ZDNET’s key takeaways
- Gemini 3.1 Pro is now available.
- It builds on the benchmark progress Gemini 3 established for Google.
- Model capabilities are ultimately relative, one expert said.
Another week, another “smarter” model—this time from Google, which just released Gemini 3.1 Pro.
Gemini 3 outperformed several competitor models since its release in November, beating Copilot in a few of our in‑house task tests, and has generally received praise from users. Google said this latest Gemini model, announced Thursday, achieved “more than double the reasoning performance of 3 Pro” in testing, based on its 77.1 % score on the ARC‑AGI‑2 benchmark for “entirely new logic patterns.”
Also: Gemini vs. Copilot: I compared the AI tools on 7 everyday tasks, and there’s a clear winner
The latest model follows a “major upgrade” to Gemini 3 Deep Think last week, which added new capabilities in chemistry, physics, math, and coding. Google explained that the Deep Think upgrade was built to address “tough research challenges—where problems often lack clear guardrails or a single correct solution and data is often messy or incomplete.” Gemini 3.1 Pro undergirds that science‑heavy investment, acting as the “upgraded core intelligence that makes those breakthroughs possible.”
Late last year, Gemini 3 scored a new high of 38.3 % across all currently available models on the Humanity’s Last Exam (HLE) benchmark test. Developed to combat increasingly beatable industry‑standard benchmarks and better measure model progress against human ability, HLE is meant to be a more rigorous test, though benchmarks alone aren’t sufficient to determine performance.
According to Google, Gemini 3.1 Pro now bests that score at 44.4 %—though the Deep Think upgrade technically scored higher at 48.4 %. Similarly, the Deep Think update scored 84.6 %—higher than 3.1 Pro’s 77.1 %—on the ARC‑AGI‑2 logic benchmark.
Also: The making of Gemini 3 – how Google’s slow and steady approach won the AI race (for now)
All that said, Anthropic’s Claude Opus 4.6 still tops the Center for AI Safety (CAIS) text‑capability leaderboard (for reasoning and other text‑based queries), which averages other relevant benchmark scores outside of HLE. Anthropic’s Opus 4.5, Sonnet 4.5, and Opus 4.6 also beat Gemini 3 in terms of safety, according to the CAIS risk‑assessment leaderboard.
Hype management
Benchmark records aside, the lifecycle of a model doesn’t end with a splashy release. At the current rate of AI development, new models are impressive only in relative terms to their competition—time and testing will tell where the 3.1 Pro excels or fails. Gemini 3 gives the new model a strong foundation, but that may only last until the next lab releases a state‑of‑the‑art upgrade.
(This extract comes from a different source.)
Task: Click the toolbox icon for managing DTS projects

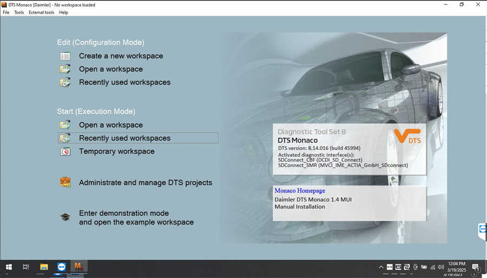Action: pyautogui.click(x=65, y=182)
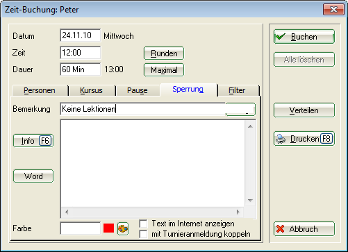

Also: Inside Google’s AI plan to end Android developer toil – and speed up innovation
“The test numbers seem to imply that it’s got substantial improvement over Gemini 3, and Gemini 3 was pretty good, but I don’t think we’re really going to know right away, and it’s not available except to the more expensive plans yet,” said ZDNET senior contributing editor David Gewirtz. “The shoe hasn’t yet fallen on GPT 5.3 either, and I think when it does, we’ll have a more universal set of upgrades that we can readdress.”
While we wait for that model to drop, Gewirtz looked into GPT‑5.3‑Codex, OpenAI’s most recent coding‑specific release, which famously helped build itself.
Try it yourself
Developers can access Gemini 3.1 Pro in preview today through the API in Google’s AI Studio, Android Studio, Google Antigravity, and the Gemini CLI. Enterprise customers can try it in Vertex AI and Gemini Enterprise, and regular users can find it in NotebookLM and the Gemini app.